Maybe it's OK if Google does it, I don't really know. I dislike it, it concerns me. The device would have a transcription of audio conversations I have through apps like WhatsApp. Or it could do something useful like transcribe podcasts and hand the transcription over to the owners, so that they can publish it along with their podcasts, without Google needing to dedicate their servers to it.
But if companies like Xiaomi get this feature for free on Android 15 or 16, I know what they will use this tech for. I know what Facebook would use this tech for, and I wouldn't be surprised if they finally start to sell a cheap but powerful Android device.
With offline transcription the "your device is recording me" will get so much harder to detect, as no audio will get streamed. It will become so easy to listen for keywords like "lawnmower" and count their occurrences or their proximity to phrases like "need to buy", or "is pregnant" and stuff like that.
I don't want my devices to do this.
I don't think transcribing on device and then uploading would make any sense: for something like podcasts they could just do serverside transcription (they already do for youtube videos at least).
2) you should see the volume dialog with a box with squiggly lines in it at the bottom of the volume slider
3) press that to turn it off
"Live Caption detects speech on your device and automatically generates captions.
When speech is captioned, this feature uses additional battery. All audio and captions are processed locally and never leave the device. Currently available in English only."
So note that Google does not get a copy of the audio stream. It stays local to your device only. I don't know about you, but seems like a really handy feature to me, especially for those who might have hearing difficulties.
Let's say this starts getting normal, because we've had it for 5-8 years. AI accelerators are in every device, making this functionality a non-issue in terms of battery life. It's then in TVs, in cars, in phones. It's just a toggle to turn it off, but it's software, it can turn itself on without notifying the user. Google won't do this.
How long has it taken Android to start notifying users that an app is accessing or has accessed the microphone? Notifying the user hasn't appeared to be some high priority thing.

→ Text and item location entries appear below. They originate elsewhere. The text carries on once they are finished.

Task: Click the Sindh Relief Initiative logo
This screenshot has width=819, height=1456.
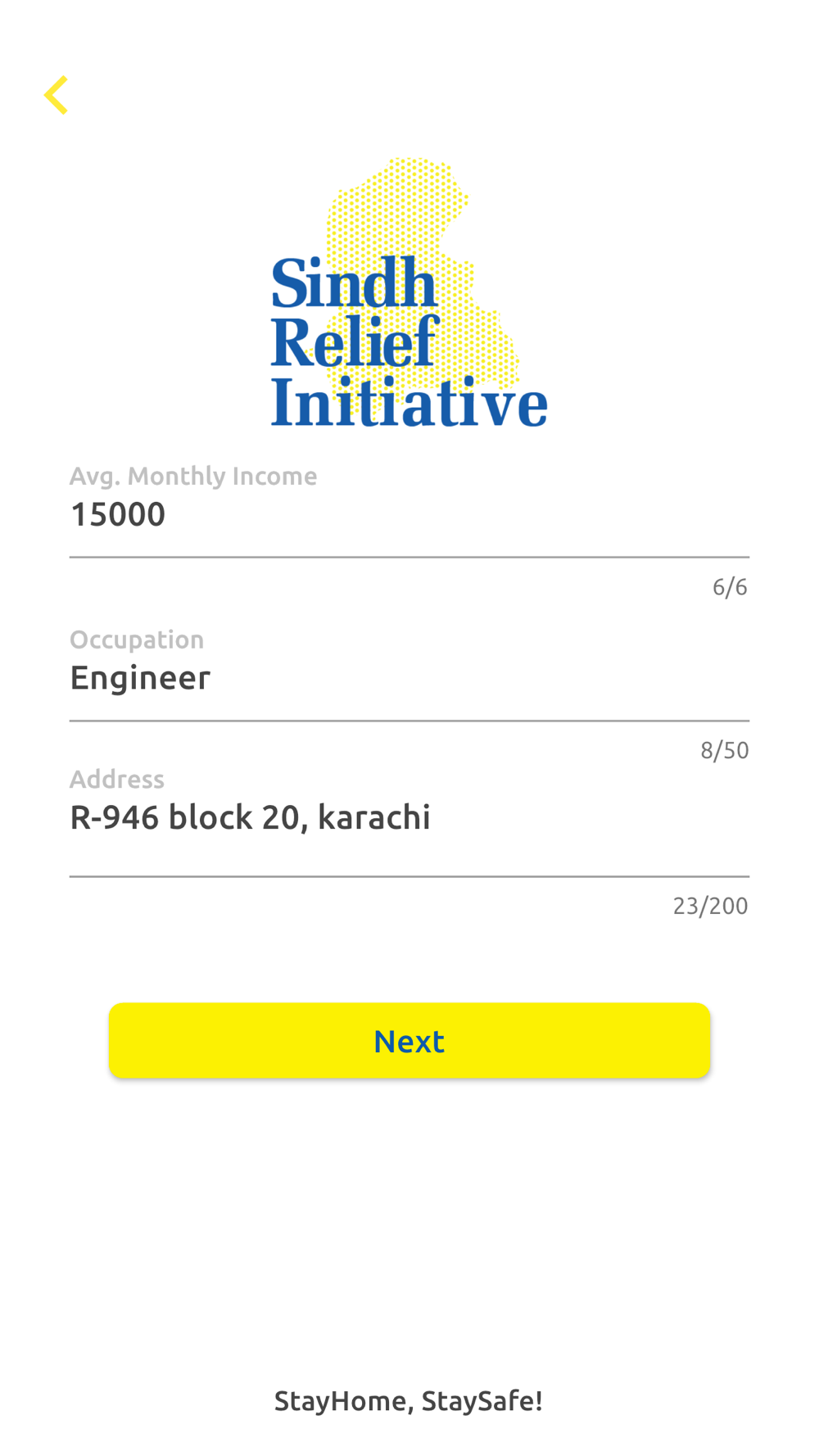Action: [x=410, y=292]
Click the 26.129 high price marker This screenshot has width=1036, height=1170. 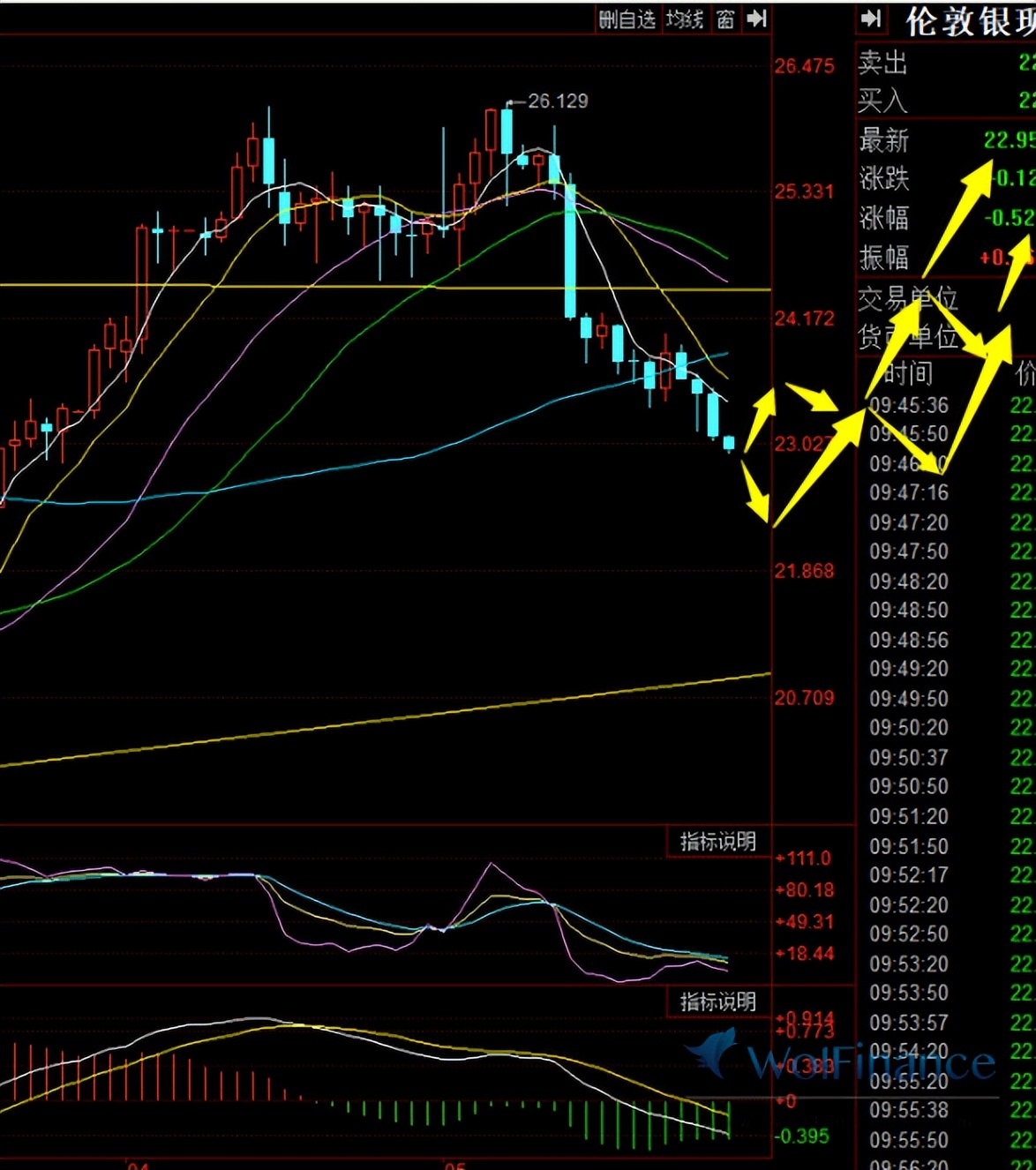pos(557,101)
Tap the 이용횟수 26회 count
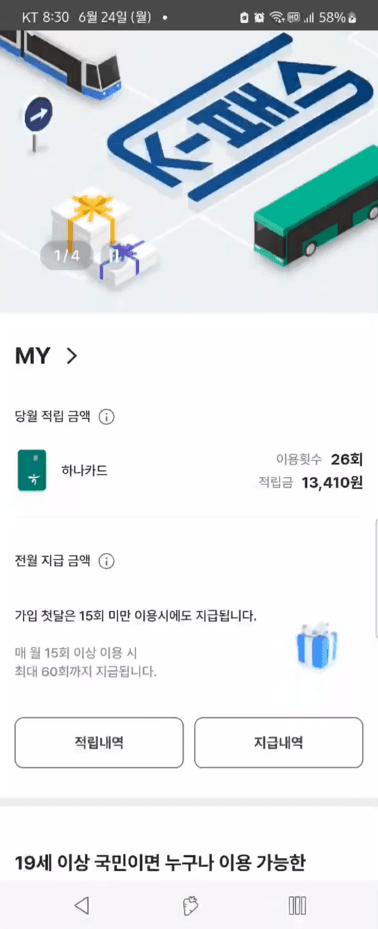The width and height of the screenshot is (378, 929). pyautogui.click(x=319, y=459)
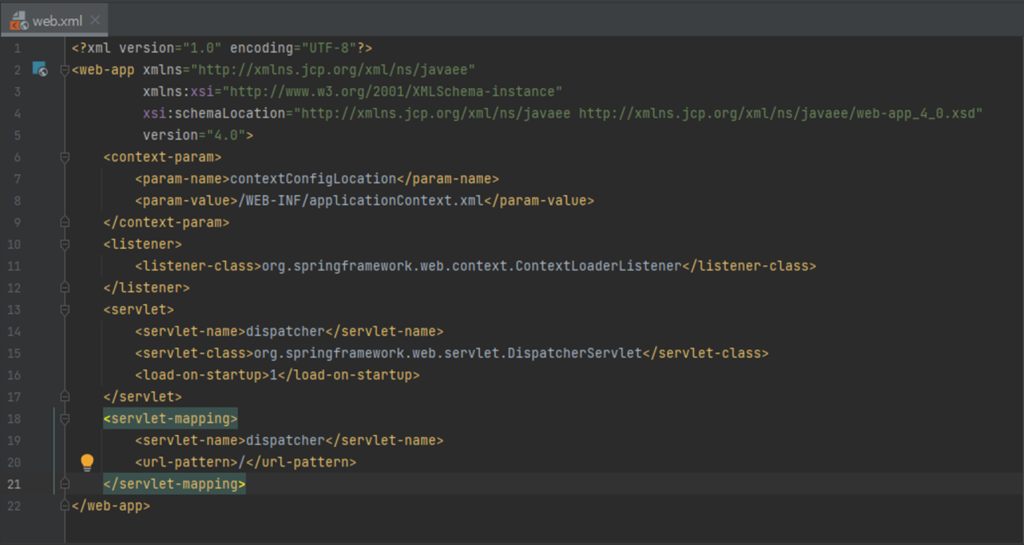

The closed caption button in the virtual volume slider, I've played with it a couple of days ago. I was wondering what it was. Toggling it multiple times did nothing, no notification, nothing. I just got a bit annoyed that the state of the image when the diagonal line is missing appeared to leave some marks in the horizontal lines. Now I know that these are supposed to represent sentences. I thought it was just a buggy design and had no idea what this toggle was there for. Long-pressing it did not popup a tooltip indicating its function. I must have explicitly turned on that feature in the settings without remembering. But this is not the problem.
The thing that is concerning is simply that it is there, in common hardware, that there is a proof of concept that these devices are perfectly capable of doing this offline. Hardware manufacturers which tweak the UI can very well just pretend that the button is toggled off and not show the overlay, while the device is transcribing. Possibly only do it after a short FFT analysis has shown that there may be interesting content going on, like speech which doesn't come from a TV, but from a discussion among people. No detectable data stream will be noticeable over the WiFi connection.
It is in fact awesome that people with hearing problems have this solution at their disposal. I'd maybe even like to have it transcribe my phone conversations and store the text in the contacts app.